Can there be any more literal definition of a cult hero than an artist who dresses every day in full Highland battle dress – kilt, helmet, claymore sword and all? The story of this self-styled "funk warrior' from the Scottish Borders town of St Boswells may be one of the weirdest and most maverick untold tales in British pop.
After initially making his way to the US as the bassist in a heavy metal band, in the 1970s and 1980s Jesse Rae became a close companion and collaborator with some of the great American funk musicians of the era – Parliament-Funkadelic and Talking Heads' synthesiser guru Bernie Worrell, the talk-box loving Roger Troutman of G-funk progenitors Zapp and Roger (as sampled on 2Pac's California Love), as well as Keith LeBlanc and Doug Wimbish from the Sugarhill Records house band (as featured on White Lines and The Message) and many more. Between 1979 and 1987, with a little help from his friends, Rae penned a raft of slick, groovy, camp and not a little bit silly synth-funk singles, full of Celtic bon mots, sung with a thick Scottish flourish and accompanied by surreal, self-directed videos. He wrote Odyssey's 1982 hit single Inside Out and more or less disappeared having released just one major album, 1984's The Thistle.

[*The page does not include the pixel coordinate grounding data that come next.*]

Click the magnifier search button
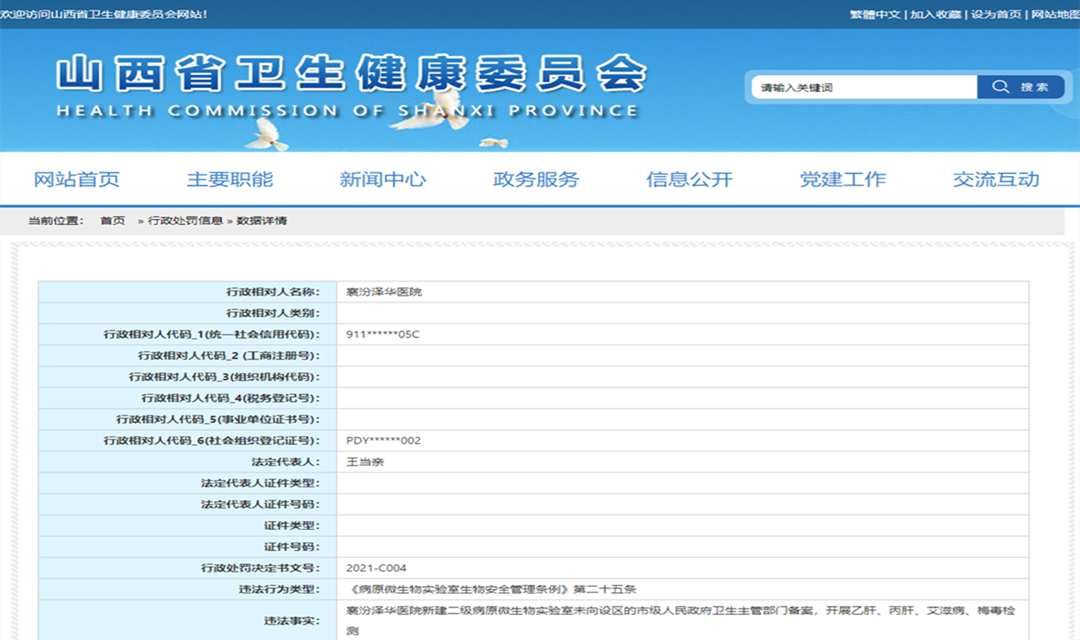Screen dimensions: 1080x640 point(1020,87)
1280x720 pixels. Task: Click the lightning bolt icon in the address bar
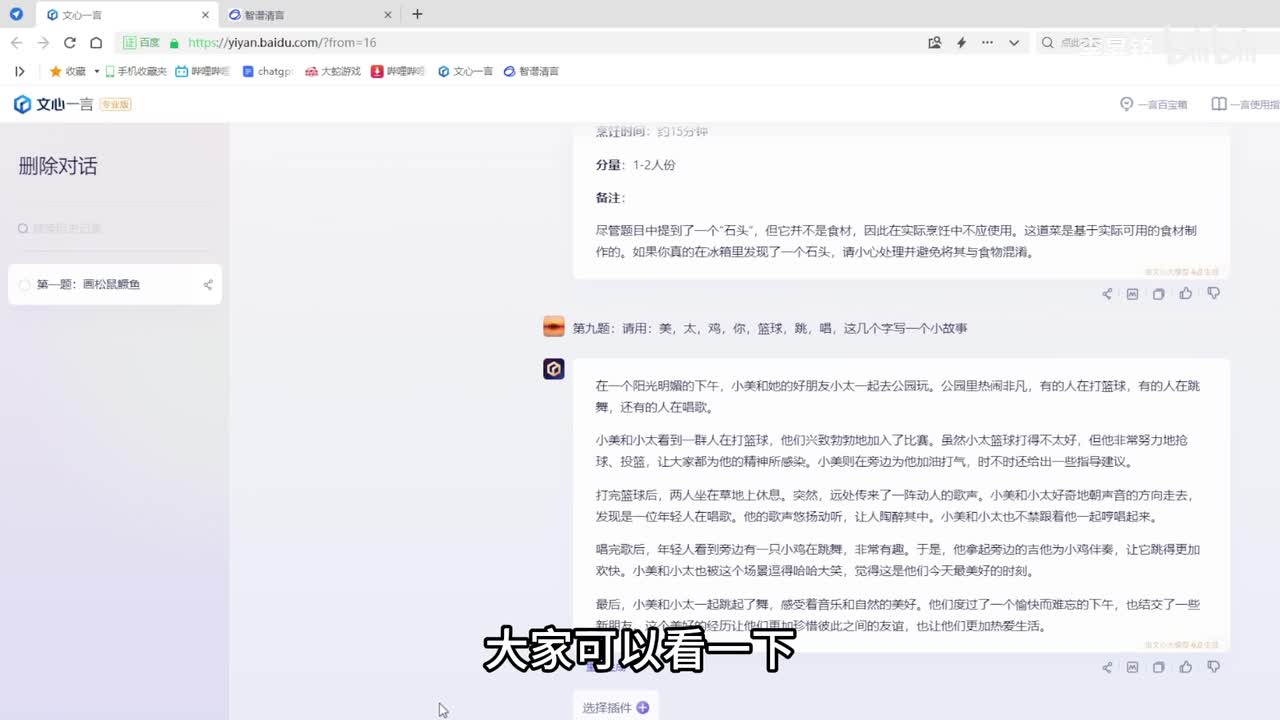[x=961, y=43]
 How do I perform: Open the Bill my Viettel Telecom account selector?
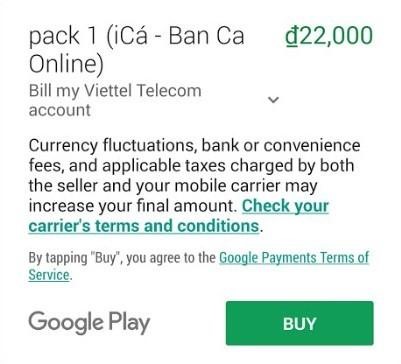click(154, 100)
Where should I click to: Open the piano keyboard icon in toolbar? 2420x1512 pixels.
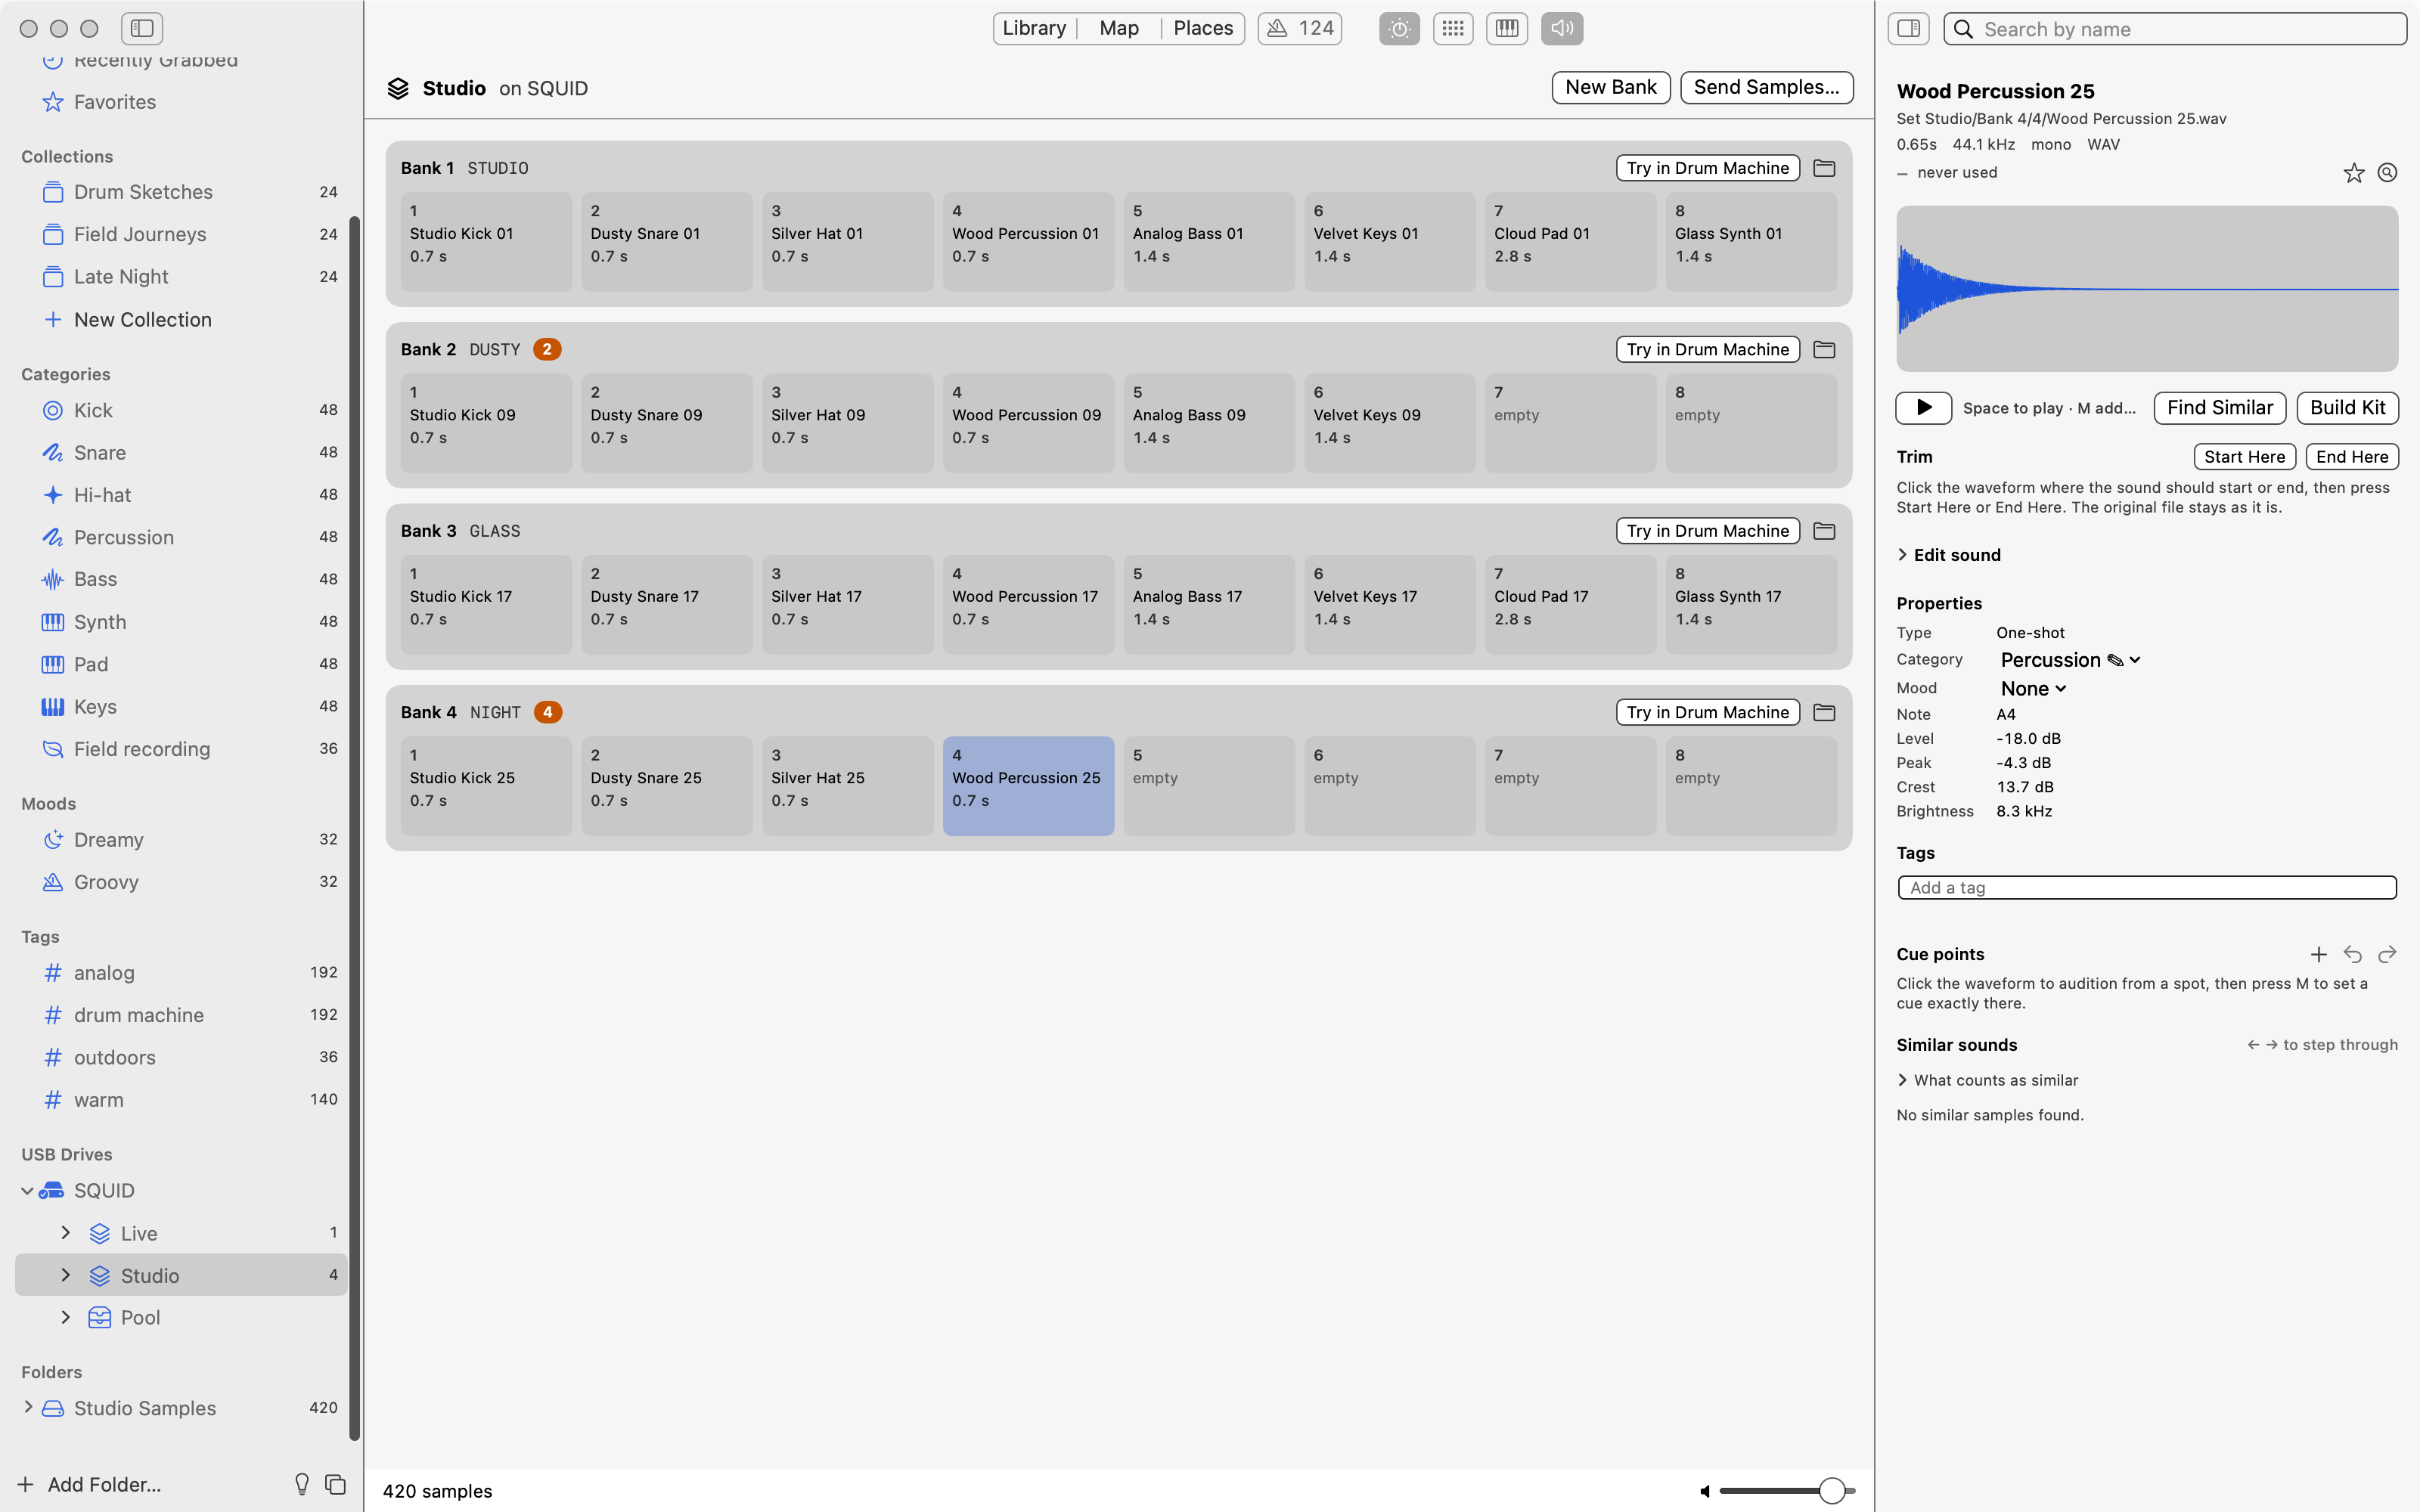pyautogui.click(x=1507, y=28)
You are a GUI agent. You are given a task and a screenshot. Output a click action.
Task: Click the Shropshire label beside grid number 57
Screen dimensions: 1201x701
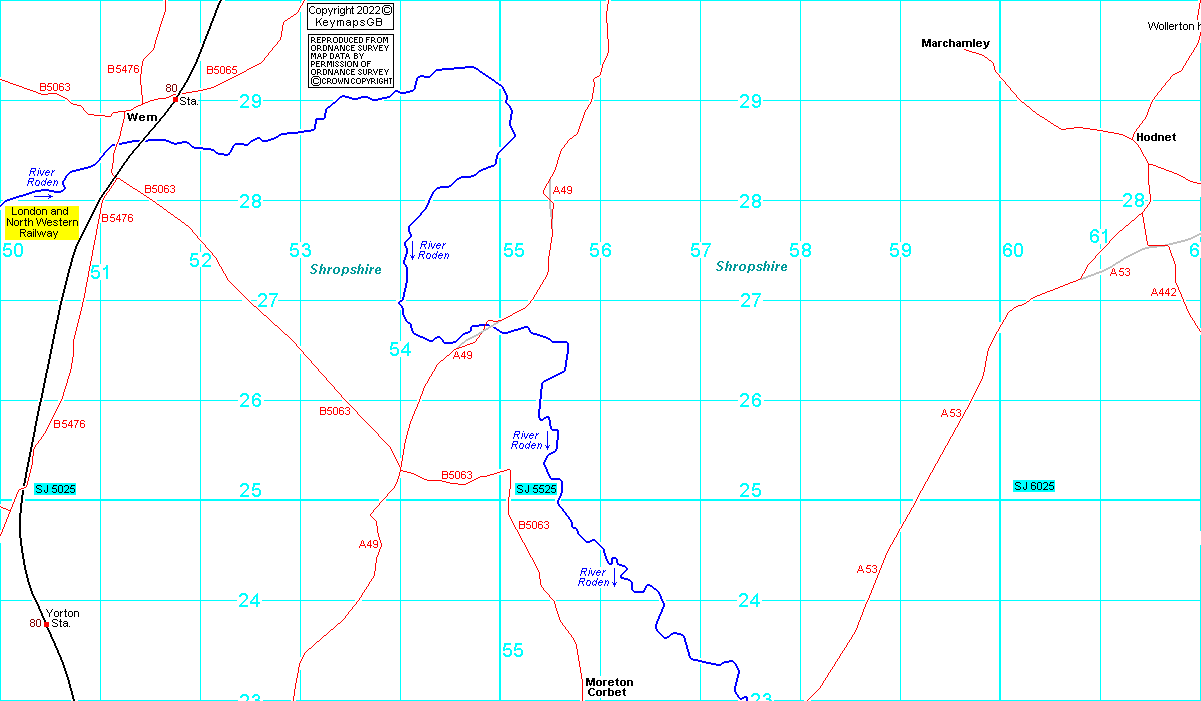pyautogui.click(x=751, y=267)
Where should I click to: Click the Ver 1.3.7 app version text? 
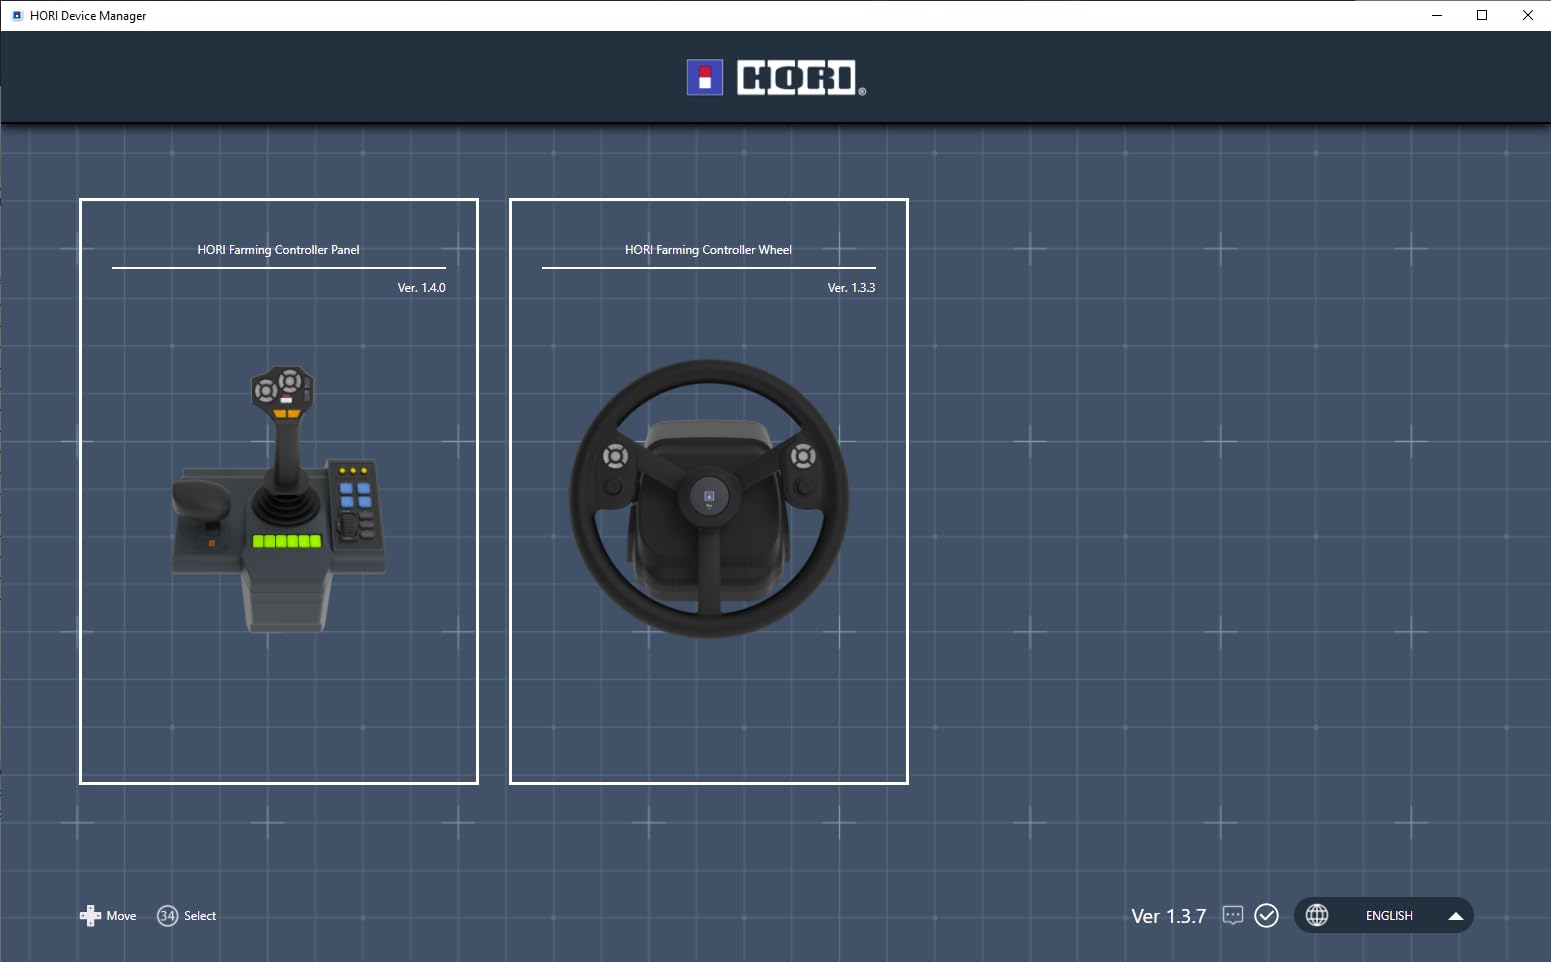click(1168, 915)
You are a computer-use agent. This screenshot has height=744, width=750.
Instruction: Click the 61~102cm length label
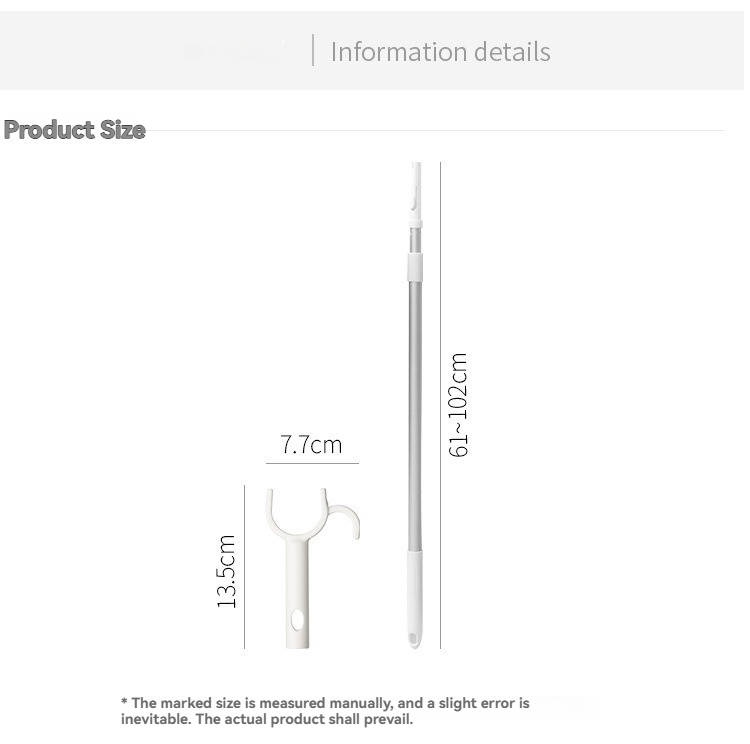click(x=458, y=405)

His other brushes with celebrity and infamy include: winning an award judged by Francis Ford Coppola for his film-making prowess (Rae was way ahead of his time in advocating DIY video-making, and used to carry a camera with him everywhere he went); working as an assistant at the legendary Record Plant recording studio in Los Angeles around the time its owner Gary Kellgren drowned mysteriously in a swimming pool in 1977 and being an independent candidate in the UK general election stating "We all should work together. We will, because the Scots are … funky.'
In recent years he has made somewhat of a reappearance opening for kindred spirit, Adam Ant, in extravagant costumes at shows in London and Glasgow. In 2012 Roddy Frame performed an acoustic cover of Inside Out at a show in Paisley, after recounting how when he was in Boston recording with Aztec Camera in the 1980s, he repeatedly used to be asked about the mysterious Scot in the kilt who had come in search of American funk before him. His 1984 album The Thistle was reissued last year too. And now, he's coming to Hoochie Coochie so head down and give this funk warrior a salute. He'll be the guy in the kilt and helmet wielding a claymore.